Fed Up With Food
Letters
If you have your classes at the downtown campus, you have a lot of options for affordable grub. There are cheap burritos across the street, sushi, or pretty much anything you want.
But, if you are marooned at the Loyola campus the pickings are pretty slim—especially if you have evening classes.
I get so pissed off when my choices are an inexpensive but uninspiring flat grilled cheese sandwich from the dears at the G Lounge, cafeteria food or, if I have 15 minutes to grab my snack and wolf it down (which is typical), the little café’s in the various campus buildings.
But I experienced the ultimate insult today, when I swallowed my pride and bellied up to buy a $3 cookie and a $2 yogurt—the establishment wanted to charge me an extra 25 cents for the privilege of using my bankcard to pay! Are you kidding me? You gouge me on a pastry and then you want me to cough up more cash?

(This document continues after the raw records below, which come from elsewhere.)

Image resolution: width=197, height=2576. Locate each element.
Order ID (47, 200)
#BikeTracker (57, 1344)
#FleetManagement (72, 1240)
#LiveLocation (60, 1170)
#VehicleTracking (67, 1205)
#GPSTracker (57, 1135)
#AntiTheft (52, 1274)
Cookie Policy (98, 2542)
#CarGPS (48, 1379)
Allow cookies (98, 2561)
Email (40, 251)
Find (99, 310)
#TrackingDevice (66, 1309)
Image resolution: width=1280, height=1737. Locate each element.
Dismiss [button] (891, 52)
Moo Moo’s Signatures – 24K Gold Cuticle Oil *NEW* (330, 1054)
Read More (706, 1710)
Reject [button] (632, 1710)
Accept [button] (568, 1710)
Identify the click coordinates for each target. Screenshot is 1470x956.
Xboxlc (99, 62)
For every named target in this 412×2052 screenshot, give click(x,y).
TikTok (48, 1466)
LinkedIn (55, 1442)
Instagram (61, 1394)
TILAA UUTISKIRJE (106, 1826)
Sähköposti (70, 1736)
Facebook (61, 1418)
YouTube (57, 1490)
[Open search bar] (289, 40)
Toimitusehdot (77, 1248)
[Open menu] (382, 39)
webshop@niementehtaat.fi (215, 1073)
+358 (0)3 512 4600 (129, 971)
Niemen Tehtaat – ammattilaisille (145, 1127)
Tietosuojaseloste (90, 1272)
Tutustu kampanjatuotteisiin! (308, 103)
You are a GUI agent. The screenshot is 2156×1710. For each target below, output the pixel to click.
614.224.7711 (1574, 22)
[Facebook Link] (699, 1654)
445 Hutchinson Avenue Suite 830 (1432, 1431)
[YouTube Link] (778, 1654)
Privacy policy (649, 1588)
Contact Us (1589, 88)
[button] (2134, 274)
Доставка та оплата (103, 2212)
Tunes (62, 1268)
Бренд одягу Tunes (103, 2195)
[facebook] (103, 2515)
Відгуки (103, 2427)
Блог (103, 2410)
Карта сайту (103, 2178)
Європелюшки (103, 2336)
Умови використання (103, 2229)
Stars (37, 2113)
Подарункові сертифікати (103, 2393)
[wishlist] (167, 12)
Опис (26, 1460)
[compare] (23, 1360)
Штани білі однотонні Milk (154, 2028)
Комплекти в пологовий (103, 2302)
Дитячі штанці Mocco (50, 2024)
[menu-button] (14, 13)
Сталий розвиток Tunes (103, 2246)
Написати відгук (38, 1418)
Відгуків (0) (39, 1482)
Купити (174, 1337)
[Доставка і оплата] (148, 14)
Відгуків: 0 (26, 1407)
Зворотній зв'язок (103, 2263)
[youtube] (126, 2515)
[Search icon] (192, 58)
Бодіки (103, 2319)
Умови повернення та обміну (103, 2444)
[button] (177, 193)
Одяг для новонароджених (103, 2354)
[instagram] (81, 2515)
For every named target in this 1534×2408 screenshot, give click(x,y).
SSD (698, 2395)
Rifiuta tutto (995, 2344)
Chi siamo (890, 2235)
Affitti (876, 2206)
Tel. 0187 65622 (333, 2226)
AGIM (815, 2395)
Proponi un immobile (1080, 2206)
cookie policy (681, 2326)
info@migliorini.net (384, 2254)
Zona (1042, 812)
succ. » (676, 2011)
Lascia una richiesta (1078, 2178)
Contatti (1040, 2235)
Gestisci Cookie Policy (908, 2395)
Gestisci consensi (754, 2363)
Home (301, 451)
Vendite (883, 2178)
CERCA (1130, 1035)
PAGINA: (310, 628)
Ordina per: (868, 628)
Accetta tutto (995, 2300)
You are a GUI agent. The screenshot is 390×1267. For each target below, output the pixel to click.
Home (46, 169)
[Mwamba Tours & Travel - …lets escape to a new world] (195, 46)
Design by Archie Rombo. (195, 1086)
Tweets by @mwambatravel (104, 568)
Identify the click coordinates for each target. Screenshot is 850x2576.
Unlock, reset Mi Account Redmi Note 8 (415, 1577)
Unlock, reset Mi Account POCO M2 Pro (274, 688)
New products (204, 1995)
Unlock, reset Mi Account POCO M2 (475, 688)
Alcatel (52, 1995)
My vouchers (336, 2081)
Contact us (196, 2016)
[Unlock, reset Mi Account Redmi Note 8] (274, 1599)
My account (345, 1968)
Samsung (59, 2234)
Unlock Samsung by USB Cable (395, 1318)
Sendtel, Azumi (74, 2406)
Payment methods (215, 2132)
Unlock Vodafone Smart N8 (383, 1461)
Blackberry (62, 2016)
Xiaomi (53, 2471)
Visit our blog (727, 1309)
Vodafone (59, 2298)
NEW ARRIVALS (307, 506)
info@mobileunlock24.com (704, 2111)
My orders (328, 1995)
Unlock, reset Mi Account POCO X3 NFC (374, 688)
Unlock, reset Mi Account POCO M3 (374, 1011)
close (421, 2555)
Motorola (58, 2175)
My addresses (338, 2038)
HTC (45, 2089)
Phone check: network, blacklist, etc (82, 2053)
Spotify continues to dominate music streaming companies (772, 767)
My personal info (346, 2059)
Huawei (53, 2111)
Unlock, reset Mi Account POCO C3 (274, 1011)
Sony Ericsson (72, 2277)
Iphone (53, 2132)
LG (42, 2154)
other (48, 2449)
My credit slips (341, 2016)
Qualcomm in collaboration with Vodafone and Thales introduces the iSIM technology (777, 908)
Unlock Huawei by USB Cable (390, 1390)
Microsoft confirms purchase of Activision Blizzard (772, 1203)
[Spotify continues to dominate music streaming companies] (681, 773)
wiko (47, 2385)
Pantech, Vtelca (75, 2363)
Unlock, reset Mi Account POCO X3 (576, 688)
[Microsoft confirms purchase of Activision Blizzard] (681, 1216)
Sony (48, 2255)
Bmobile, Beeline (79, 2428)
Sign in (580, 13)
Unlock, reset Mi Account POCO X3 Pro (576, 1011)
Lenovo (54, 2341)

How can we be so complacent about the fact that our university administrators are allowing corporations to come into our hallways and get rich with such obviously inflated prices off students who are fighting tooth and nail to keep the tuitions down? How can we not think this is a big deal?
Why isn’t it a policy to keep corporate business at arm’s length? Why aren’t these café spaces student-run or at the very least university run? Put the money back into the school, don’t let the Kevin O’Leary’s of the world stuff it under their mattresses as they laugh in our faces.
At least give us options that make sense.